For the beneficiaries -- almost every member of Congress -- they bring jobs and better quality lives to their communities and states. To critics, they are pork barrel spending at its worst.
"Egregious and remarkable," exclaimed Sen. John McCain, R-Ariz., about the estimated $24 billion in the bill set aside for highways, bus stops, parking lots and bike trails requested by lawmakers.
McCain, one of only four senators to oppose the bill, listed several dozen "interesting" projects, including $480,000 to rehabilitate a historic warehouse on the Erie Canal and $3 million for dust control mitigation on Arkansas rural roads.
His favorite, he said, was $2.3 million for landscaping on the Ronald Reagan Freeway in California. "I wonder what Ronald Reagan would say."
Reagan, in fact, vetoed a highway bill over what he said were spending excesses, only to be overridden by Congress. Meanwhile, according to a Cato Institute analysis, special projects or "earmarks" numbered 10 in 1982, 152 in 1987, 538 in 1991 and 1,850 in 1998. The 1998 highway act set aside some $9 billion for earmarks, well under half the newest plan.
"This bill will be known as the most earmarked transportation bill in the history of our nation," said Keith Ashdown, vice president of policy for Taxpayers for Common Sense, which tracks such projects in congressional legislation...

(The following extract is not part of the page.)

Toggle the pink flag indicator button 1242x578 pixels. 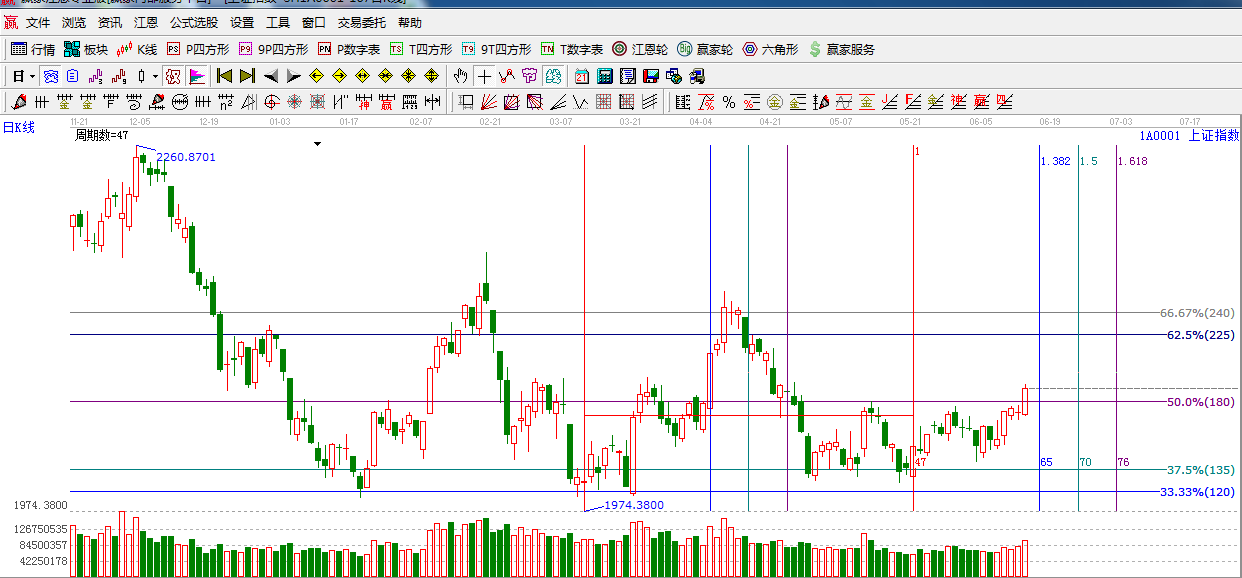[196, 76]
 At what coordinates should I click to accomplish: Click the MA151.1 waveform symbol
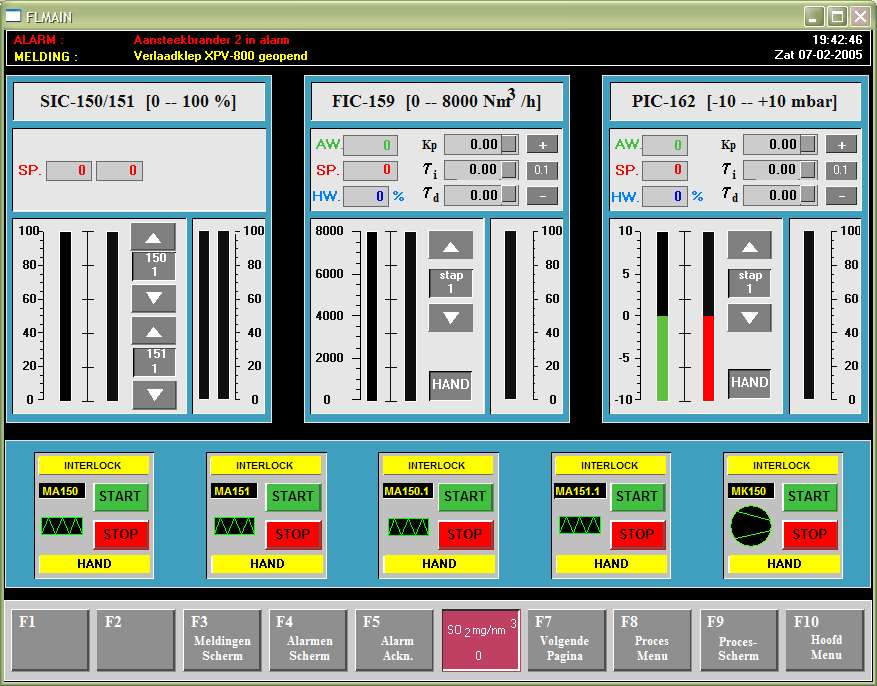click(x=579, y=525)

...few lawmakers are willing to turn down a new road or bridge in their district...
Lawmakers were sending out press releases bragging of their accomplishments even before the bill was passed, said Tom Schatz, president of Citizens Against Government Waste. "It's a symbol of why everything else is out of control, not just highways."
The biggest beneficiaries tend to be the lawmakers with the biggest clout...
The highway bill is one area where the minority Democrats aren't forgotten...
Not every lawmaker came seeking gifts. Two conservative Republicans from Arizona, Jeff Flake and John Shadegg, wrote Young asking that the $14 million the committee was allotting to each House member for earmarks be sent instead to the state transportation department.
Flake's office said that in the end he didn't take any projects, and Flake and Shadegg were two of only eight House members to vote against the bill.
An earlier posting first highlighted the ridiculous actions contained in the highway bill.
It is all part of a game where politicians of both parties spend a portion of our hard-earned monies as if those funds were nothing but Monopoly play money.
Why does this happen? Because Misguided Incentives Drive Public Sector Taxation.
A more complete discussion of the perverse incentives that exist within the public sector are discussed in the posting entitled A Call to Action: Responding to Government Being Neither Well-Meaning Nor Focused on the Public Interest, where numerous links provide the opportunity to dive more deeply into both the root causes and the symptoms of an irresponsible, out-of-control public sector.